サブプライム問題からモノラインショックへ
昨年末にサブプライムローン問題について取り上げましたが、サブプライム問題が浸透してきたところで、新たにmonoline(モノライン)問題が出てきました。
モノラインとは、金融債務のみを対象に保証保険業務を行っている金融保証会社のことで、 金融債務専門会社であるモノラインは、自動車保険や火災保険など他の債務も扱う保険会社のマルチラインとは大きく性質が異なります。
サブプライムローンが破綻した時点で、保証を行わざるを得ないモノラインも大きな影響を受ける事は、以前から分かっていたことです。
格付け機関のフィッチ・レーティングスが1/18に、アメリカの4大モノラインとされるアンバック ・フィナンシャル・グループ傘下のアンバック・アシュアランスの格付けをAAA(トリプルA)から2段階引き下げAA(ダブルA)としたことにより、一気にモノラインに注目が集まりました。
フィッチ・レーティングスが下げした背景には、アンバック・アシュアランスが資本増強に向けた10億ドルの新株発行計画を撤回したことを理由に挙げています。
保険会社の資本不足は起こらない はず
保険会社というのは、保険金支払いが増えたからといって、それまでに十分な保険料を徴収し資本を蓄えており、資本不足に陥る事はまずありません。
生命保険会社は寿命を元に算出される生命表を基準にして保険料を割り出し、損害保険会社は災害が起こる確率を元に保険料を割り出しています。

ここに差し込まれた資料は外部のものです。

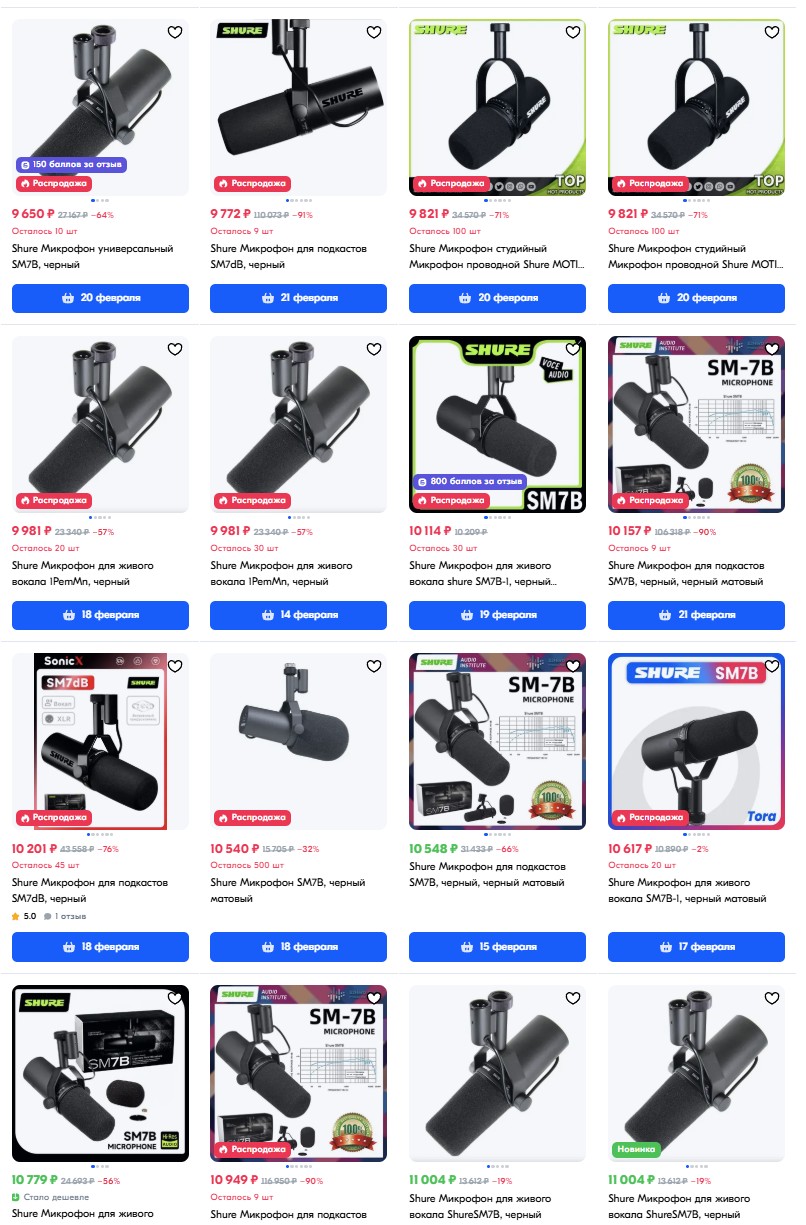Toggle favorite heart on 10 540 ₽ SM7B listing
Screen dimensions: 806x1225
[x=374, y=666]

しかし、近年のアメリカ市場における不動産価格の上昇により、住宅ローンや債券市場における債務不履行率が低い水準で推移してきたことが影響し、モノライン会社は資本を貯蓄するほどの保険料を徴収できていませんでした。
モノラインの格下げが他の債券へ波及
世界中には、トリプルA債券に投資する投資家は沢山いますが、ダブルA債券に投資する投資家の数はトリプルA債券に比べ極端に減ります。
地方自治体やCDO関連会社が発行する、格付けシングルAやダブルAの債券が、トリプルAのモノラインに手数料を払うことにより、その債券はトリプルAとして発行することができました。
格付けトリプルAの会社の保証付き債券は、地方債だろうが、CDO(資産担保証券)だろうが、サブプライム債券であろうが、全てトリプルAで取り扱うことができたのです。
「シングルA・ダブルA債券を、モノラインが保証を付ける事によりトリプルAにできる」というモノラインの根幹を担うビジネスが、モノライン自体の格付けがダブルAになってしまったことにより破綻してしまうのです。
モノラインにとって、自社の格付けがトリプルA格を失う事は市場からの撤退を意味しています。
モノラインの救済措置
モノラインを監督するニューヨーク州保険局のエリック・ディナロ監督官は2/1に、救済策をめぐって金融各社などとの協議に進展があったことを明らかにしています。
また、アムバック・ファイナンシャル・グループの救済に向け、シティグループなど欧米の大手金融機関8社が協議に入ったとも報じられています。
この協議には、米ワコビア、独ドレスナー銀行、仏BNPパリバ、仏ソシエテ・ジェネラル、英ロイヤルバンク・オブ・スコットランド、英バークレイズ、スイスのUBSも加わっているとのことです。
世界恐慌を起こさないために躍起になっている欧米の企業ですが、このままサブプライム&モノラインショックが解消されるとは思えません。
どのようにこの難題を解決していくのかは、頭の良い方々のみぞ知るところですが、日本にとっても対岸の火事では済まされない問題だけに、今後も目が離せません。